The first fascinating thing about the La Brea Tar Pits is that there is so much fossil available in this area that the paleontologists are still digging it up 361 days a year. The site is usually closed on some holidays and festivals. Ever since the early 20th century, the site is being dug and the scientists are still digging it for some kinds of fossils to research.
Over 3.5 million fossils have been found in these tar pits ever since the digging started in the 21st century. These fossils belong to over 600 species each differing in size and types. The species of carnivorous mammals make the 90% of the specimens in these pits.
The tar in these pits is asphalt, and it has preserved these fossils well.

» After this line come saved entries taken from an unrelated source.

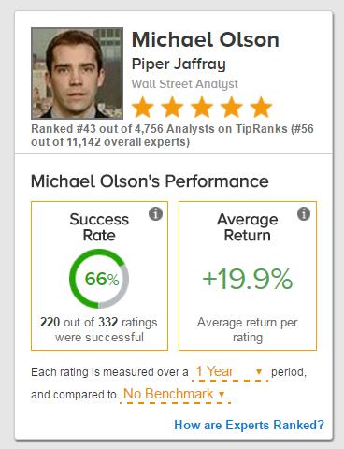The height and width of the screenshot is (449, 344).
Task: Click the 66% success rate circle
Action: coord(99,279)
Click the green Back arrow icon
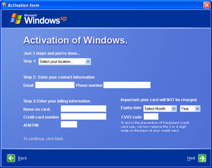Viewport: 212px width, 168px height. point(11,158)
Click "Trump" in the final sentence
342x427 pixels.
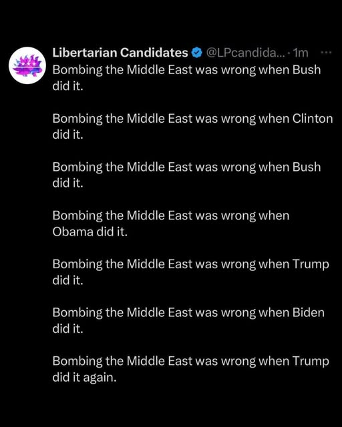[311, 362]
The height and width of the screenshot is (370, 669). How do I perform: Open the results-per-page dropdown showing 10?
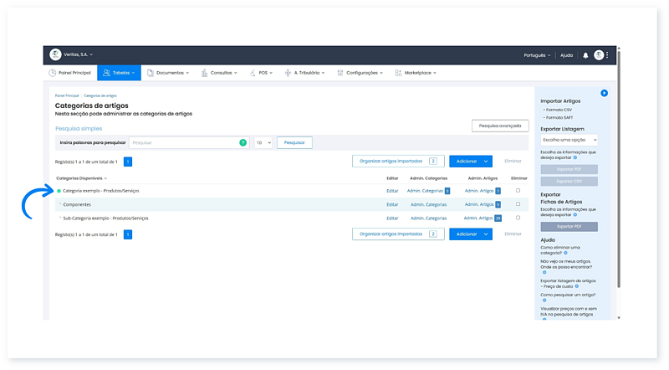pos(263,143)
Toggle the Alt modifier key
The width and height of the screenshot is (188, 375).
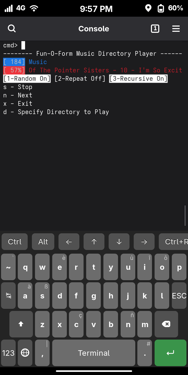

The scientist can even find small details on the skeleton and teeth of the carnivores.
The most commonly found fossils in the La Brea Tar Pits are the Saber Tooth Cats, Dire Wolves, and Coyotes. Over 2000 fossils of Saber Tooth Cats have been recovered till now.
The visitors to the museum can watch the scientists work on the tar pit fossils and even answer some of your questions instantly.
There is a guided tour of the museum that takes place every day, and it takes the visitors through all the specimens on display that have been dug out of the tar pits. Additionally, there is also a 3D theater showing how the animals were formed.
The giant skeletons of the mammoth, horse, dire wolf, coyote, bison and camel have been arranged beautifully in the museum.
The paleontologists have been able to recover fossils of very tiny organisms such as bees, pollen, insects and much more. This is helping the scientists to know about the ecosystem and the climate conditions at that time.
The first Tuesdays of every month have the free entry to the museum. The entry to the tar pits site is not chargeable since it is the part of the park and can be visited for free.